[Stored dataset items]
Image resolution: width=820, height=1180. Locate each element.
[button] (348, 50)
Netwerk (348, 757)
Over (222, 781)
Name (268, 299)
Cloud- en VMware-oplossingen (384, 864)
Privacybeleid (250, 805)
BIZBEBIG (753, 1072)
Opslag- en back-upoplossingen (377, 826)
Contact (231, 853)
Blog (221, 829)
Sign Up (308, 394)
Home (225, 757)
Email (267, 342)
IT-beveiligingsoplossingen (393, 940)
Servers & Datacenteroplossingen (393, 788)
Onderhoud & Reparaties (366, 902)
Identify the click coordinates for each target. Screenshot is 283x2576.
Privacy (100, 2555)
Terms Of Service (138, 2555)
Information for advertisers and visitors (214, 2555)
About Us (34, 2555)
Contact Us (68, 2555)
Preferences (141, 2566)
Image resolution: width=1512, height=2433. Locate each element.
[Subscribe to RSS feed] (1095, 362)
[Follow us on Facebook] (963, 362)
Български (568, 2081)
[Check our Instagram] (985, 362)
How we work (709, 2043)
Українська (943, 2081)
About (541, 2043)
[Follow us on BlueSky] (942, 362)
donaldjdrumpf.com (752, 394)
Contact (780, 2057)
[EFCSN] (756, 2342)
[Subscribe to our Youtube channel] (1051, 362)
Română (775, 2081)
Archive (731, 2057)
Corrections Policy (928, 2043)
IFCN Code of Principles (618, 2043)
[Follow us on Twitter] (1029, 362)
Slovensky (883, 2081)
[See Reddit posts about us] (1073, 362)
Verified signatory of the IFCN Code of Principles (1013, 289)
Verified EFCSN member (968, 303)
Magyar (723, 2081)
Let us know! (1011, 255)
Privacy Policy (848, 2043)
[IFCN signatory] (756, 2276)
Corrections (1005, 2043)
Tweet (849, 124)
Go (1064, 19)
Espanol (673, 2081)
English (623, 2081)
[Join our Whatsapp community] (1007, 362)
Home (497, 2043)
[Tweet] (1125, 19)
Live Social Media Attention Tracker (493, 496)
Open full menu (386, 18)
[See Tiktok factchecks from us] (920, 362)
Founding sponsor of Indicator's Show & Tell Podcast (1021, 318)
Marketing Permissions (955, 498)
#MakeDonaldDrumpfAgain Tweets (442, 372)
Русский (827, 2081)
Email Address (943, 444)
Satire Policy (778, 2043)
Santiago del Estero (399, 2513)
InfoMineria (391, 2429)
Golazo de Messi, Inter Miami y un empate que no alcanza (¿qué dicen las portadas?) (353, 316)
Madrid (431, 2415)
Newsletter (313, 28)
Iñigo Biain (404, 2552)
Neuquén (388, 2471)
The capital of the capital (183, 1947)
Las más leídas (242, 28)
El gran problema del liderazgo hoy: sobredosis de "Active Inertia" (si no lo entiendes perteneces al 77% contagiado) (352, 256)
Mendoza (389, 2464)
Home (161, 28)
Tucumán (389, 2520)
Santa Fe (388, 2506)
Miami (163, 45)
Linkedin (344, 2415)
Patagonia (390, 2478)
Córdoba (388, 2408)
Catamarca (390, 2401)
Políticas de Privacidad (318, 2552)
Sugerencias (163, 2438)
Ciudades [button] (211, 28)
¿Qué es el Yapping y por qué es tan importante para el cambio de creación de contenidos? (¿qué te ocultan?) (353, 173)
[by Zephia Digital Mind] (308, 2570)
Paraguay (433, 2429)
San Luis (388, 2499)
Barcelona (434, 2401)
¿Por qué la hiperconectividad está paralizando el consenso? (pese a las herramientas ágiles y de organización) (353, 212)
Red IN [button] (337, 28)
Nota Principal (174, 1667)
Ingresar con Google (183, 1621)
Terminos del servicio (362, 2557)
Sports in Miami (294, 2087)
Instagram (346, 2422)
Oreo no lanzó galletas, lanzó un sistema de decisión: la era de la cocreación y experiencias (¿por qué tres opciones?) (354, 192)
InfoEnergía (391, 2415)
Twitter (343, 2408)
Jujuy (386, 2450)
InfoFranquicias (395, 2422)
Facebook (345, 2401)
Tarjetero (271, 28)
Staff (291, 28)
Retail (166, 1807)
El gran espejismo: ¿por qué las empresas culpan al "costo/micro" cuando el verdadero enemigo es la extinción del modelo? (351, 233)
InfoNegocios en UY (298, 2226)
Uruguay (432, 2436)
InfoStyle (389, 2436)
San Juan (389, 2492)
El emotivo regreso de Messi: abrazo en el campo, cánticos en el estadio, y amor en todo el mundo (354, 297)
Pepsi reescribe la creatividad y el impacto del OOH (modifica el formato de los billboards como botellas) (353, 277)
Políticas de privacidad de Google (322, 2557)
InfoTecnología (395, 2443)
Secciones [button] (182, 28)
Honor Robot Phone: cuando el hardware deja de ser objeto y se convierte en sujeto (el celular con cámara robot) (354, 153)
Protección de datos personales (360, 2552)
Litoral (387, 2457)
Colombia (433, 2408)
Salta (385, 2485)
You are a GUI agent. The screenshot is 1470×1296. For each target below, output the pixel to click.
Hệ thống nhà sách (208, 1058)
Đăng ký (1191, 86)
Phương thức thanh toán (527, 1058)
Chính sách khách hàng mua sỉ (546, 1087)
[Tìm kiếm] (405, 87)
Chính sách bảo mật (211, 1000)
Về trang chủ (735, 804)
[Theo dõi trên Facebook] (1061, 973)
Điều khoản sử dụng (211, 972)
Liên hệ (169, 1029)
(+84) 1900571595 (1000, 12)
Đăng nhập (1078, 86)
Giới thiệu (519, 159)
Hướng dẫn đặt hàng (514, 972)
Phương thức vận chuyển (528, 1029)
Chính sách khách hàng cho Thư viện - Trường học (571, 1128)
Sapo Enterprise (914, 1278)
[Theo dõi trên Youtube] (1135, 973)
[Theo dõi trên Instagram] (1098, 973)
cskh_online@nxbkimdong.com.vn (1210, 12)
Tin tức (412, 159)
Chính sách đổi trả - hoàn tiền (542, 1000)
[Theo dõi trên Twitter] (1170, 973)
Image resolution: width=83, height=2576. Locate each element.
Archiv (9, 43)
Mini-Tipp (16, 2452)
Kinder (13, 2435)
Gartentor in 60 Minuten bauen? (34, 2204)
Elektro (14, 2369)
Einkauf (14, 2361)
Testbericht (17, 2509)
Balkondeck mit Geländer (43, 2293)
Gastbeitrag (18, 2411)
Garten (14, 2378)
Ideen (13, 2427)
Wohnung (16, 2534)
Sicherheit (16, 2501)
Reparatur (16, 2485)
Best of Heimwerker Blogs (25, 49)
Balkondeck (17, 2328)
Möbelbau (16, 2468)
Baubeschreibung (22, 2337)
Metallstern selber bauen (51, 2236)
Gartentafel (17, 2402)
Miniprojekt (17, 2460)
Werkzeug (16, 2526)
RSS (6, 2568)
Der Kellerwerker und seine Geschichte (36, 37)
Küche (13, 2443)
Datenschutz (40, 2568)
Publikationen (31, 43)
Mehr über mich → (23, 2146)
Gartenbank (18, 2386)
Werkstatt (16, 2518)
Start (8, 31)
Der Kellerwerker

▸ Problem description: Every entry should be given again exactly as written.

▸ Exercise answer:
Image resolution: width=820, height=1180. Locate each element.
[button] (348, 50)
Netwerk (348, 757)
Over (222, 781)
Name (268, 299)
Cloud- en VMware-oplossingen (384, 864)
Privacybeleid (250, 805)
BIZBEBIG (753, 1072)
Opslag- en back-upoplossingen (377, 826)
Contact (231, 853)
Blog (221, 829)
Sign Up (308, 394)
Home (225, 757)
Email (267, 342)
IT-beveiligingsoplossingen (393, 940)
Servers & Datacenteroplossingen (393, 788)
Onderhoud & Reparaties (366, 902)
Identify the click coordinates for each target. Screenshot is 283x2576.
Privacy (100, 2555)
Terms Of Service (138, 2555)
Information for advertisers and visitors (214, 2555)
About Us (34, 2555)
Contact Us (68, 2555)
Preferences (141, 2566)
Image resolution: width=1512, height=2433. Locate each element.
[Subscribe to RSS feed] (1095, 362)
[Follow us on Facebook] (963, 362)
Български (568, 2081)
[Check our Instagram] (985, 362)
How we work (709, 2043)
Українська (943, 2081)
About (541, 2043)
[Follow us on BlueSky] (942, 362)
donaldjdrumpf.com (752, 394)
Contact (780, 2057)
[EFCSN] (756, 2342)
[Subscribe to our Youtube channel] (1051, 362)
Română (775, 2081)
Archive (731, 2057)
Corrections Policy (928, 2043)
IFCN Code of Principles (618, 2043)
[Follow us on Twitter] (1029, 362)
Slovensky (883, 2081)
[See Reddit posts about us] (1073, 362)
Verified signatory of the IFCN Code of Principles (1013, 289)
Verified EFCSN member (968, 303)
Magyar (723, 2081)
Let us know! (1011, 255)
Privacy Policy (848, 2043)
[IFCN signatory] (756, 2276)
Corrections (1005, 2043)
Tweet (849, 124)
Go (1064, 19)
Espanol (673, 2081)
English (623, 2081)
[Join our Whatsapp community] (1007, 362)
Home (497, 2043)
[Tweet] (1125, 19)
Live Social Media Attention Tracker (493, 496)
Open full menu (386, 18)
[See Tiktok factchecks from us] (920, 362)
Founding sponsor of Indicator's Show & Tell Podcast (1021, 318)
Marketing Permissions (955, 498)
#MakeDonaldDrumpfAgain Tweets (442, 372)
Русский (827, 2081)
Email Address (943, 444)
Satire Policy (778, 2043)
Santiago del Estero (399, 2513)
InfoMineria (391, 2429)
Golazo de Messi, Inter Miami y un empate que no alcanza (¿qué dicen las portadas?) (353, 316)
Madrid (431, 2415)
Newsletter (313, 28)
Iñigo Biain (404, 2552)
Neuquén (388, 2471)
The capital of the capital (183, 1947)
Las más leídas (242, 28)
El gran problema del liderazgo hoy: sobredosis de "Active Inertia" (si no lo entiendes perteneces al 77% contagiado) (352, 256)
Mendoza (389, 2464)
Home (161, 28)
Tucumán (389, 2520)
Santa Fe (388, 2506)
Miami (163, 45)
Linkedin (344, 2415)
Patagonia (390, 2478)
Córdoba (388, 2408)
Catamarca (390, 2401)
Políticas de Privacidad (318, 2552)
Sugerencias (163, 2438)
Ciudades [button] (211, 28)
¿Qué es el Yapping y por qué es tan importante para el cambio de creación de contenidos? (¿qué te ocultan?) (353, 173)
[by Zephia Digital Mind] (308, 2570)
Paraguay (433, 2429)
San Luis (388, 2499)
Barcelona (434, 2401)
¿Por qué la hiperconectividad está paralizando el consenso? (pese a las herramientas ágiles y de organización) (353, 212)
Red IN [button] (337, 28)
Nota Principal (174, 1667)
Ingresar con Google (183, 1621)
Terminos del servicio (362, 2557)
Sports in Miami (294, 2087)
Instagram (346, 2422)
Oreo no lanzó galletas, lanzó un sistema de decisión: la era de la cocreación y experiencias (¿por qué tres opciones?) (354, 192)
InfoEnergía (391, 2415)
Twitter (343, 2408)
Jujuy (386, 2450)
InfoFranquicias (395, 2422)
Facebook (345, 2401)
Tarjetero (271, 28)
Staff (291, 28)
Retail (166, 1807)
El gran espejismo: ¿por qué las empresas culpan al "costo/micro" cuando el verdadero enemigo es la extinción del modelo? (351, 233)
InfoNegocios en UY (298, 2226)
Uruguay (432, 2436)
InfoStyle (389, 2436)
San Juan (389, 2492)
El emotivo regreso de Messi: abrazo en el campo, cánticos en el estadio, y amor en todo el mundo (354, 297)
Pepsi reescribe la creatividad y el impacto del OOH (modifica el formato de los billboards como botellas) (353, 277)
Políticas de privacidad de Google (322, 2557)
InfoTecnología (395, 2443)
Secciones [button] (182, 28)
Honor Robot Phone: cuando el hardware deja de ser objeto y se convierte en sujeto (el celular con cámara robot) (354, 153)
Protección de datos personales (360, 2552)
Litoral (387, 2457)
Colombia (433, 2408)
Salta (385, 2485)
You are a GUI agent. The screenshot is 1470×1296. For each target below, output the pixel to click.
Hệ thống nhà sách (208, 1058)
Đăng ký (1191, 86)
Phương thức thanh toán (527, 1058)
Chính sách khách hàng mua sỉ (546, 1087)
[Tìm kiếm] (405, 87)
Chính sách bảo mật (211, 1000)
Về trang chủ (735, 804)
[Theo dõi trên Facebook] (1061, 973)
Điều khoản sử dụng (211, 972)
Liên hệ (169, 1029)
(+84) 1900571595 (1000, 12)
Đăng nhập (1078, 86)
Giới thiệu (519, 159)
Hướng dẫn đặt hàng (514, 972)
Phương thức vận chuyển (528, 1029)
Chính sách khách hàng cho Thư viện - Trường học (571, 1128)
Sapo Enterprise (914, 1278)
[Theo dõi trên Youtube] (1135, 973)
[Theo dõi trên Instagram] (1098, 973)
cskh_online@nxbkimdong.com.vn (1210, 12)
Tin tức (412, 159)
Chính sách đổi trả - hoàn tiền (542, 1000)
[Theo dõi trên Twitter] (1170, 973)
Image resolution: width=83, height=2576. Locate each element.
Archiv (9, 43)
Mini-Tipp (16, 2452)
Kinder (13, 2435)
Gartentor in 60 Minuten bauen? (34, 2204)
Elektro (14, 2369)
Einkauf (14, 2361)
Testbericht (17, 2509)
Balkondeck mit Geländer (43, 2293)
Gastbeitrag (18, 2411)
Garten (14, 2378)
Ideen (13, 2427)
Wohnung (16, 2534)
Sicherheit (16, 2501)
Reparatur (16, 2485)
Best of Heimwerker Blogs (25, 49)
Balkondeck (17, 2328)
Möbelbau (16, 2468)
Baubeschreibung (22, 2337)
Metallstern selber bauen (51, 2236)
Gartentafel (17, 2402)
Miniprojekt (17, 2460)
Werkzeug (16, 2526)
RSS (6, 2568)
Der Kellerwerker und seine Geschichte (36, 37)
Küche (13, 2443)
Datenschutz (40, 2568)
Publikationen (31, 43)
Mehr über mich → (23, 2146)
Gartenbank (18, 2386)
Werkstatt (16, 2518)
Start (8, 31)
Der Kellerwerker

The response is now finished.